A no-vig line (also called a fair line or de-juiced line) is the odds you'd see if the sportsbook charged zero commission. Real sportsbook lines bake in a margin — the vig or juice — that guarantees the book a profit regardless of which side wins. Stripping the vig out by normalising the two implied probabilities to sum to 100 % gives the market's underlying probability estimate of each outcome. Sharp bettors use the no-vig line as a probability benchmark: if one book's posted odds imply a higher win rate than the no-vig consensus from other books, that's a potential edge. This tool only does the math — it does not predict outcomes.
How do I find +EV bets using this calculator?
+EV (positive expected value) bets are wagers where the implied probability of the posted odds is lower than your best estimate of the true probability. The standard sharp workflow is: pull the same market at three to seven different books, de-vig each one, average the fair probabilities to get a consensus, then compare against the book you're considering betting at.
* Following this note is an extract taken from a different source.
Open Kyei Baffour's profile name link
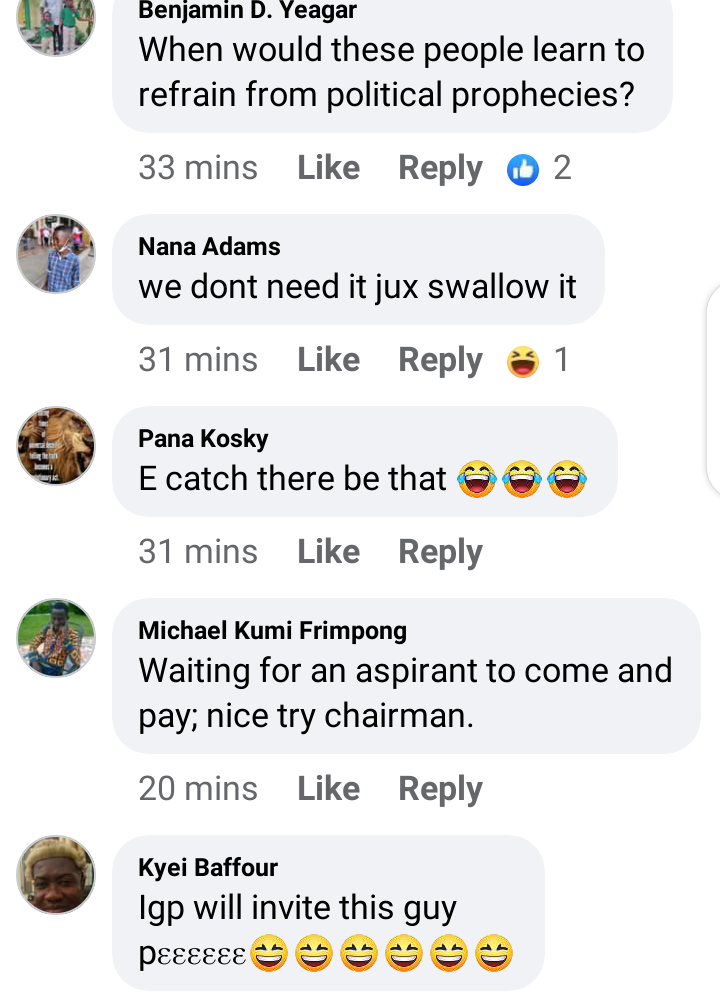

If that book's implied probability is meaningfully below the consensus fair probability, the bet has positive expected value relative to the market's own pricing. The size of the gap, the consistency across books, and the liquidity of the market all matter. This calculator handles one market at a time — you do the cross-book comparison.
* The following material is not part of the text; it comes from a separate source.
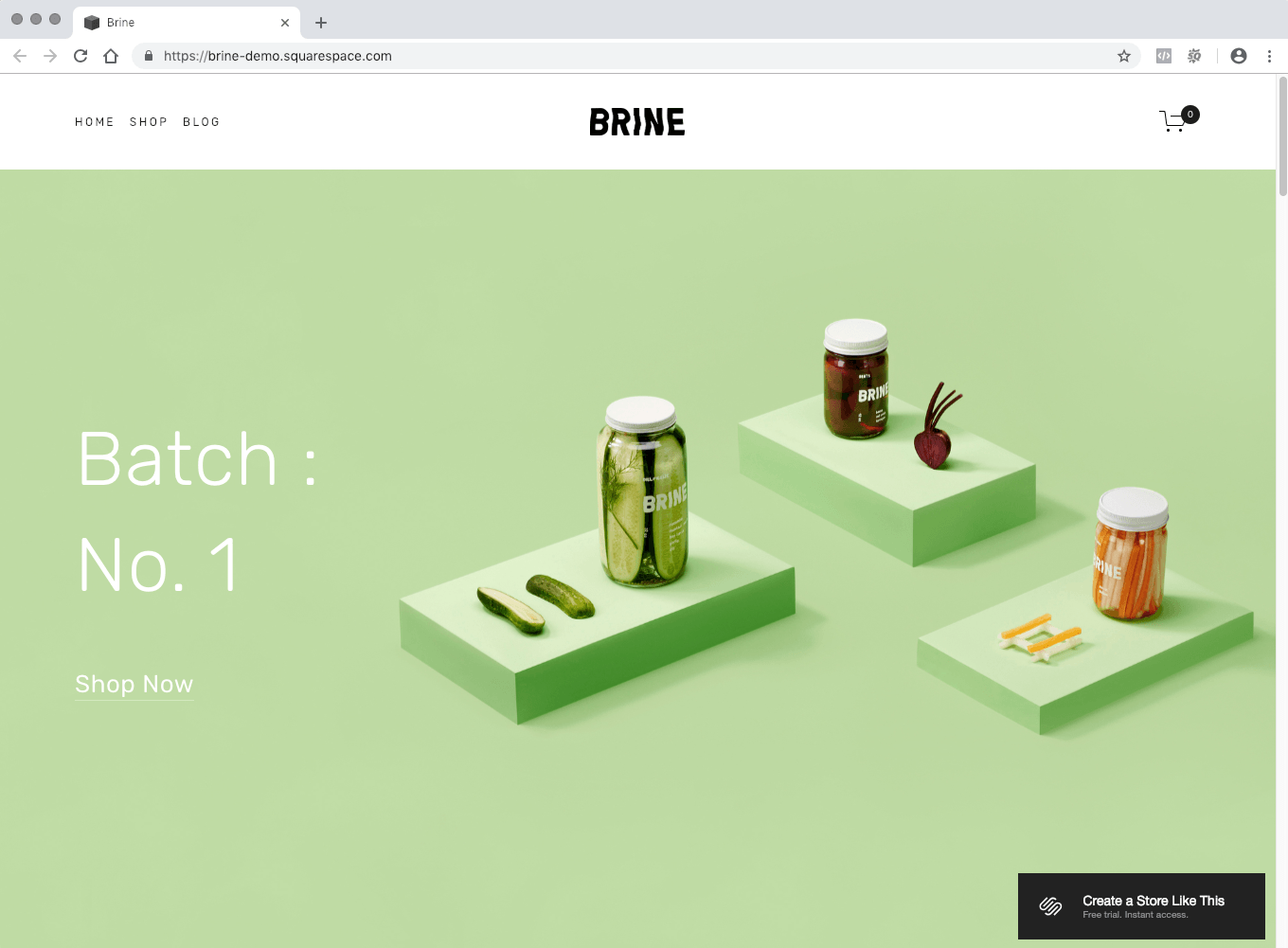1288x948 pixels.
Task: Bookmark this page with star icon
Action: tap(1124, 56)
Why don't all books have the same vig?
Vig varies by sport, market type, and the book's strategy. NFL game sides and totals at the big US books typically run 4–5 % because that market is huge, liquid, and dominated by sharp money — any book pricing too high loses share, any book pricing too low gets picked off. Player props and alternate lines carry much higher vig (often 8–12 %) because they are less efficient and the book needs more cushion. Futures markets (championship winners, season-long awards) can carry 20–40 % vig because they are illiquid and held for months. Offshore and exchange platforms typically run leaner vig than the big regulated US books. Always check the total implied probability before betting — that number is the vig.
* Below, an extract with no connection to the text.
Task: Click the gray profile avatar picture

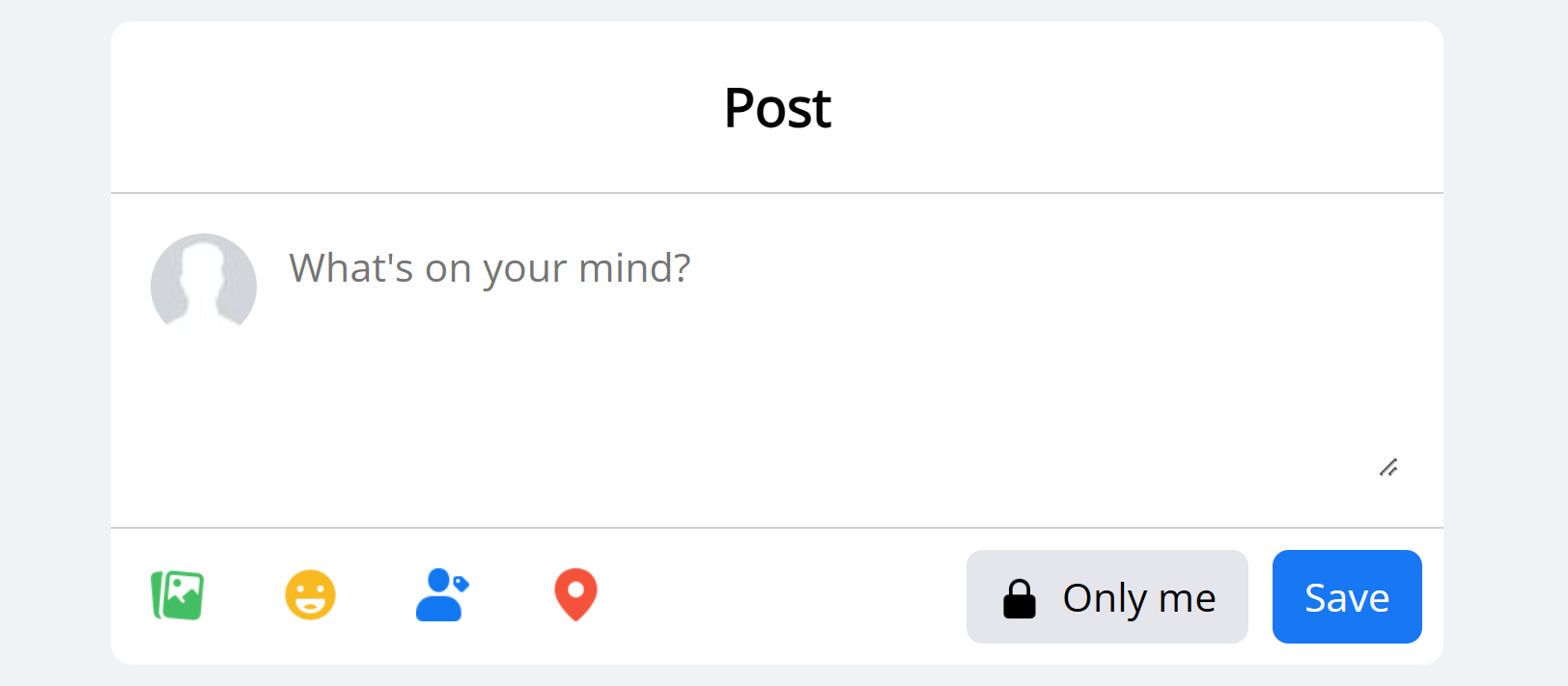Action: pos(204,286)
Does removing the vig guarantee I'll win?
No — absolutely not. Removing the vig gives you the market's estimate of fair probability after the book's commission is stripped out. It is not a prediction of the outcome, and it does not mean any bet at or near the fair odds is a winning bet over the long run. The market's estimate can be wrong, your bankroll can hit a bad variance run, and over enough wagers the law of large numbers can still go against you. This calculator helps you understand sportsbook pricing; it does not, cannot, and never will tell you which side will win. Treat it as a probability analysis tool. If sports betting stops being entertainment, stop.
Is my betting data uploaded anywhere?
No. The odds you enter are processed by a handful of arithmetic operations running locally on your device. There are no fetch calls, no analytics on the values you type, no server-side logging, no third-party scripts reading your inputs. The numbers stay on this device. You can confirm in your browser's Network panel — once the page has loaded, switching off Wi-Fi changes nothing about the calculator's behaviour.